# HELLO



## 734189 (Sep 29, 2009)

Hi

I'm new here. I am 21 and I am from Poland.

Now I am breeding Orthodera Novaezealandiae x4, Ephestiasula picitpes x4, Creobroter elongata x3, Odontomantis planiceps x5, Phyllocrania paradoxa 3 oothecas.


----------



## sbugir (Sep 29, 2009)

Hello and welcome.


----------



## PhilinYuma (Sep 29, 2009)

Welcome from Yuma, Arizona!


----------



## revmdn (Sep 29, 2009)

Welcome.


----------



## Rick (Sep 29, 2009)

Welcome.
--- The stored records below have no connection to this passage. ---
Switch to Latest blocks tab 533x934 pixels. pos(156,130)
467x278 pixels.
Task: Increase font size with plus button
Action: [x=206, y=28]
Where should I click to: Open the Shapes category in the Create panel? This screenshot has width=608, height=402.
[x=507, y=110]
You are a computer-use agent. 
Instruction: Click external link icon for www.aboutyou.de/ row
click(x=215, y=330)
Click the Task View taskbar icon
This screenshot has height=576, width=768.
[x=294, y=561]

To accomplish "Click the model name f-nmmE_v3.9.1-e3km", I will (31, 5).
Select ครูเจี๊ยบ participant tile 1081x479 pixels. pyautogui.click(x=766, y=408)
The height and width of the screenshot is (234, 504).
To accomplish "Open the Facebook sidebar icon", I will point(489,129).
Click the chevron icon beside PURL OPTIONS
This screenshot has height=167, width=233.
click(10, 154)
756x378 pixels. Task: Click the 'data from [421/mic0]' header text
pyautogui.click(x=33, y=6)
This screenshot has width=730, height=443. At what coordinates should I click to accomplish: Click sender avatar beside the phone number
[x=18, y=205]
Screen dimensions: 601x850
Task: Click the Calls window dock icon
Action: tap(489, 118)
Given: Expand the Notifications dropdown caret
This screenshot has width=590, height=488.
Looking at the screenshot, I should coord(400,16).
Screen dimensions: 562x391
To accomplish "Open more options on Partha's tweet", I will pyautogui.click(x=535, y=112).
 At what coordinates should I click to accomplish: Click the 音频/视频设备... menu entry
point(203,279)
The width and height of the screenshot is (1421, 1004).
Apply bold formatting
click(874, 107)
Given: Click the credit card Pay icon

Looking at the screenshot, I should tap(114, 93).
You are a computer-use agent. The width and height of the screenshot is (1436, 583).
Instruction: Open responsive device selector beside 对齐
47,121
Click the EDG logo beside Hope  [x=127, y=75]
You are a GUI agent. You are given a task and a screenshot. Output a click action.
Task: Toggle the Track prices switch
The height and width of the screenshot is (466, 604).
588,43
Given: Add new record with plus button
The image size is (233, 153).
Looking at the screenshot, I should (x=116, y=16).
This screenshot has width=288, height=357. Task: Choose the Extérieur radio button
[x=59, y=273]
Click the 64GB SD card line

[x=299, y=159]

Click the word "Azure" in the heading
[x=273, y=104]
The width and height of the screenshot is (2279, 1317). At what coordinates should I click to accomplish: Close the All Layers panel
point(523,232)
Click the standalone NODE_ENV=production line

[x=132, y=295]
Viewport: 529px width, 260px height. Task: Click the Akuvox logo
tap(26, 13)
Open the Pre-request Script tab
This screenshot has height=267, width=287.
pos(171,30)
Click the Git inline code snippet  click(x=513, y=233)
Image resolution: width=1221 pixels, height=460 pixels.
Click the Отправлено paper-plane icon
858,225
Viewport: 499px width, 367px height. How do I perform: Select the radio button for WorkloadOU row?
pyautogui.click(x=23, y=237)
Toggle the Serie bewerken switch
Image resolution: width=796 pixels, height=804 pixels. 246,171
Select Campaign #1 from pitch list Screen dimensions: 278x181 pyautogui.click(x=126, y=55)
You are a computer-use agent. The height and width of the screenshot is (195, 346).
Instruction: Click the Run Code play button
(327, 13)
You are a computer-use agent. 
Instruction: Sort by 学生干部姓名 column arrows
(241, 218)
Poland huh? We have several members from there.


----------



## hibiscusmile (Sep 29, 2009)

Hello and welcome to the forum, from Autumn in OHIO, U.S.A.


----------



## ismart (Sep 29, 2009)

Welcome to the forum!


----------



## d17oug18 (Sep 30, 2009)

Hello, from california.


----------



## Opivy (Sep 30, 2009)

HELLO from california as well! Seen a few members from poland as well. Really wish to visit some day - Chopin is my hero.


----------



## MantisFreak (Oct 1, 2009)

Hello and welcome  nice collection you have.


----------